Fomentando o mercado

Conforme o CEO da GasBrasiliano, existe uma infraestrutura preparada para atender à produção e programas em operação visando ao estímulo do uso pelas indústrias e consumidores. A concessionária conta com uma rede em operação de distribuição de gás natural na região Noroeste de São Paulo de 1.100 km. “Se pegarmos a localização de nossas redes, já temos entre 55 a 60 usinas com grande capacidade, que podem ser conectadas rapidamente à rede de distribuição e usufruir dessa estrutura para colocar um eventual excedente de biometano no mercado, viabilizando o consumo em larga escala”.  Gasparetto também destacou que existem projetos em operação como o uso da tecnologia diesel-gás para frotas pesadas, o uso do gás para alavancar a geração de energia elétrica, denominado usina híbrida, e o projeto Cidades Sustentáveis, desenvolvido por meio de parcerias que deve entrar em operação até o final de 2021 e permitirá atender à cidade de Presidente Prudente com o biometano.

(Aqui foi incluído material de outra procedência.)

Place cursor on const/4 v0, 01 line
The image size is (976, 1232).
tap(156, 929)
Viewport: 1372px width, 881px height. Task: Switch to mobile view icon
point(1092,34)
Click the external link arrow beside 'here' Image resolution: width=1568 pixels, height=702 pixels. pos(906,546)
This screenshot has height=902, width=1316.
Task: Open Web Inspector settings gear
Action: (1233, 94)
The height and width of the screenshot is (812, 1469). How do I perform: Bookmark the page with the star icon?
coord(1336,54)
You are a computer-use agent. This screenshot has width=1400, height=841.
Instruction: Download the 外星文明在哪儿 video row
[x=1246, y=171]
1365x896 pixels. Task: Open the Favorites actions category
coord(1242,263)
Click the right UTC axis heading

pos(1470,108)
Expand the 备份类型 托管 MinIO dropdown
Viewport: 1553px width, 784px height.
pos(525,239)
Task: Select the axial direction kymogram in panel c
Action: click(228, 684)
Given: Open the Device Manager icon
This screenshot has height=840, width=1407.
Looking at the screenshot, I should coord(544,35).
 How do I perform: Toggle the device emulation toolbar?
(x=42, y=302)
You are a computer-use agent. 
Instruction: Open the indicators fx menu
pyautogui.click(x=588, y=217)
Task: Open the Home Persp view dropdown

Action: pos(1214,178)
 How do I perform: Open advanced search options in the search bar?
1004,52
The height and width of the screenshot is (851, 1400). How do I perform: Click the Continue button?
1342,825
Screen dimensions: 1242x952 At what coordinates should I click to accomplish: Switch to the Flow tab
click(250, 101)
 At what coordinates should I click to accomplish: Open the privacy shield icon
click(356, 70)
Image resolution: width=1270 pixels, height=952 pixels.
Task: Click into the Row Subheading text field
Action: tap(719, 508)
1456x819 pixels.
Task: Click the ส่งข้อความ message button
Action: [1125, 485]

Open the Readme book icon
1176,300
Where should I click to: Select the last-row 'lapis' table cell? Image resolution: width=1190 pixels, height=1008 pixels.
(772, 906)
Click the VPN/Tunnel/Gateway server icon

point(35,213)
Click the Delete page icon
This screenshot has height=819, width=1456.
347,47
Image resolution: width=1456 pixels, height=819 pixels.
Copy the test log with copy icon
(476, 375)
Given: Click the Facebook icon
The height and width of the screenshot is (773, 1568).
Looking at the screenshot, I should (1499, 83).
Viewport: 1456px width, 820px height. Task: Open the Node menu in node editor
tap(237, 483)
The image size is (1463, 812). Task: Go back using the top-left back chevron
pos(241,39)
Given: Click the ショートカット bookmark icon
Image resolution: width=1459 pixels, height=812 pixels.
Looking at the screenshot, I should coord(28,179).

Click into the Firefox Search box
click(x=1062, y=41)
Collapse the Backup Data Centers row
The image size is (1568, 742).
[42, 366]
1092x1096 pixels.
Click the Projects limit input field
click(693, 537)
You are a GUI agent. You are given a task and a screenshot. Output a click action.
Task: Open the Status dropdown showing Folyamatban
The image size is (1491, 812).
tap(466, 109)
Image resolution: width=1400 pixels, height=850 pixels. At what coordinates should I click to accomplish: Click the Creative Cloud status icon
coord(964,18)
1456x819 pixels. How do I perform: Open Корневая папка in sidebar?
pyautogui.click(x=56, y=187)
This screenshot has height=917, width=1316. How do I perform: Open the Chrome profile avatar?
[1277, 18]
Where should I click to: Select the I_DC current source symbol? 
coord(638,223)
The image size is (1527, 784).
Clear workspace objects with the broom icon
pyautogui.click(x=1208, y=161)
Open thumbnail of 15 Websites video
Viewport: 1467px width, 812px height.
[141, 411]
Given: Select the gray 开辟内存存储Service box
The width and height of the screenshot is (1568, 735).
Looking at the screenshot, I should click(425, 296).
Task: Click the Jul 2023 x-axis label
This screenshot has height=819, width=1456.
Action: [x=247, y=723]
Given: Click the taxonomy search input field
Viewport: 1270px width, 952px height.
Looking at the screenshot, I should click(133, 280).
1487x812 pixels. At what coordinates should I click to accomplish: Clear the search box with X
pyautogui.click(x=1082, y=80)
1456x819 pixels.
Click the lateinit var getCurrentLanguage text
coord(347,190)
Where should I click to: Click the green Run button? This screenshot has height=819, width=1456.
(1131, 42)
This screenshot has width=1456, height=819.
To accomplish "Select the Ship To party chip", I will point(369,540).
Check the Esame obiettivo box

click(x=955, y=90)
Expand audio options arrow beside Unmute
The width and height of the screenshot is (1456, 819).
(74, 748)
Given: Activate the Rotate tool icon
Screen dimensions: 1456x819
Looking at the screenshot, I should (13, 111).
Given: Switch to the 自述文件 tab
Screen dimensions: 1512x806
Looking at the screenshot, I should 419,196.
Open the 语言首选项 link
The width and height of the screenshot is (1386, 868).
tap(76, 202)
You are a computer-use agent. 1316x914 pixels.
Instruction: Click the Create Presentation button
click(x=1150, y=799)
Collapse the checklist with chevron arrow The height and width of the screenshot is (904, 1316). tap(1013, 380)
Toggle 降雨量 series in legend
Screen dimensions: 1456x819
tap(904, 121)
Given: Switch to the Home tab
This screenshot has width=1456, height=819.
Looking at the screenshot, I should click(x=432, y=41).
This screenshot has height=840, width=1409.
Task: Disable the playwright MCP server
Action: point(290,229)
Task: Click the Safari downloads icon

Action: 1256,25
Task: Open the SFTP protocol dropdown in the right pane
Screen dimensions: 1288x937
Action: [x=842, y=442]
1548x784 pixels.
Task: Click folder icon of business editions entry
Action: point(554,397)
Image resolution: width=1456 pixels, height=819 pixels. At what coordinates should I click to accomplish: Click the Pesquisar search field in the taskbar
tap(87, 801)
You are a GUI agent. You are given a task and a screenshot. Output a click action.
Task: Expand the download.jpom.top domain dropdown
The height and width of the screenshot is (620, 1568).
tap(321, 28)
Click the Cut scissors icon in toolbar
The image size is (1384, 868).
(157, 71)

Para o consultor da Dassault Systemes, é fundamental para qualquer sociedade não depender de uma única fonte de energia para suprir a indústria que move e economia. “Em países como a Alemanha, China e EUA, existem diversas iniciativas que buscam alternativas e no Brasil temos uma capacidade única de diversificação em relação aos outros países, mas as empresas devem se adaptar a essa nova realidade para serem competitivas”, comentou Ferreira.

Mas como convencer o empresário a investir em transformar o biogás em energia elétrica diante de um cenário de consumo baixo, oferta abundante e sem leilão de compra? O gerente de Bioeletricidade da Unica mencionou que o MME suspendeu os leilões que estavam programados em 2020 e a que, a partir de 2021, o crescimento da carga será de 4% ao ano até 2024. Todavia, o presidente da EPE está estudando a realização de um leilão para o gás natural no A -7, ou seja, contrato hoje para entregar a energia elétrica a partir do gás natural em 2027. “Caso tenhamos um leilão em 2020 para o gás natural, em que o biogás possa participar, estendendo para a bioeletricidade, isso ajudará na competitividade dos leilões. A partir de 2021 para frente, com a retomada do crescimento da carga, novos leilões virão e tenho a certeza de que a integração biogás, RenovaBio, setor sucroenergético e energia elétrica naturalmente irá acontecer”, avaliou Souza.

Em suas observações, o diretor do portfólio de combustíveis da Reed Exhibitions Brasil, foi enfático ao dizer que o biogás representa um dos segmentos estratégicos do biocombustível e possui um grande potencial de crescimento e de oportunidade de negócios. “Esse webinar alcançou o objetivo ao estimular o debate sobre as perspectivas envolvendo o cenário, já que o biogás apresenta um enorme potencial para toda a cadeia produtiva e empresas envolvidas no setor de bioenergia, além de ser destaque no RenovaBio”.